=== What to produce ===
Reproduce the following rows verbatim, starting with the line that contains "Open the stacked layers sidebar icon" and continuing through the line that contains "pyautogui.click(x=79, y=180)", with both of those lines included.

Rows contained in a dataset:
++++++++++
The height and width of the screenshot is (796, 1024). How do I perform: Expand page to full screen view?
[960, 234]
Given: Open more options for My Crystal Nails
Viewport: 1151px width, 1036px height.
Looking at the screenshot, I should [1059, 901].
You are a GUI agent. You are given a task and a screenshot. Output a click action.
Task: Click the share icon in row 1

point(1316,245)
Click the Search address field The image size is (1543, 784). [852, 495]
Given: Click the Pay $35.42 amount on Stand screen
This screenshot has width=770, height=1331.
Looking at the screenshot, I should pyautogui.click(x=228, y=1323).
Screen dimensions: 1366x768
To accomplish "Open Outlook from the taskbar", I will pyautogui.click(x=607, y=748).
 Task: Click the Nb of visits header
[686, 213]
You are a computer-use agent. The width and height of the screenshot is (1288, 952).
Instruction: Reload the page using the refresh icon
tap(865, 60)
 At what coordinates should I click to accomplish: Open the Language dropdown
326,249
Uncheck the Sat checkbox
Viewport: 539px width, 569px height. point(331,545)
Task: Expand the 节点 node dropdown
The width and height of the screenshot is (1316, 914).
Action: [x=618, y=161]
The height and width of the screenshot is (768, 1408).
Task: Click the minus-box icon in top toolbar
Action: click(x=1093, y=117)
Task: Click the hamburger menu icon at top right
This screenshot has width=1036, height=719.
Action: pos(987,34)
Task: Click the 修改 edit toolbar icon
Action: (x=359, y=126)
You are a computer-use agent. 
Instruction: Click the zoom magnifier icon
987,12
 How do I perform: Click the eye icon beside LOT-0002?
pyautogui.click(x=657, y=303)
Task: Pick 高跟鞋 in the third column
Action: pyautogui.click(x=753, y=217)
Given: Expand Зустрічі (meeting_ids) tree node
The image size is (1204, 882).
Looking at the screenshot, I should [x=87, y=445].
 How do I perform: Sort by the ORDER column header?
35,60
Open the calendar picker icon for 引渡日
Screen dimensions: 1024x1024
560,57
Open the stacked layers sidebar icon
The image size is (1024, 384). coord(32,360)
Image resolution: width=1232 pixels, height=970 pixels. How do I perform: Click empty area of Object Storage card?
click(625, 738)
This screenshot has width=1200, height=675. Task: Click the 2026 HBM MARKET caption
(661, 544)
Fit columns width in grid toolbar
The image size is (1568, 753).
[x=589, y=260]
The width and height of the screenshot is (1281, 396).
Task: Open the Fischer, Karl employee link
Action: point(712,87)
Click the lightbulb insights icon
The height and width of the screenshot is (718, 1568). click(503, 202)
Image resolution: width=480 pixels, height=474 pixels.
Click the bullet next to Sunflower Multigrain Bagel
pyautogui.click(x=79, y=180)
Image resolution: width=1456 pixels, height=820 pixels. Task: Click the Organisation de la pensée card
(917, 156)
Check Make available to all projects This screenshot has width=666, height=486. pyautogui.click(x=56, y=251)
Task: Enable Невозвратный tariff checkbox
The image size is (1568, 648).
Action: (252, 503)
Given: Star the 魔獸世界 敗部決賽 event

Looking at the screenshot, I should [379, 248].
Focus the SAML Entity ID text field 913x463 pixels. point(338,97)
++++++++++
=== Result below ===
Open the stacked layers sidebar icon
The image size is (1024, 384). coord(32,360)
Image resolution: width=1232 pixels, height=970 pixels. How do I perform: Click empty area of Object Storage card?
click(625, 738)
This screenshot has width=1200, height=675. Task: Click the 2026 HBM MARKET caption
(661, 544)
Fit columns width in grid toolbar
The image size is (1568, 753).
[x=589, y=260]
The width and height of the screenshot is (1281, 396).
Task: Open the Fischer, Karl employee link
Action: point(712,87)
Click the lightbulb insights icon
The height and width of the screenshot is (718, 1568). click(503, 202)
Image resolution: width=480 pixels, height=474 pixels.
Click the bullet next to Sunflower Multigrain Bagel
pyautogui.click(x=79, y=180)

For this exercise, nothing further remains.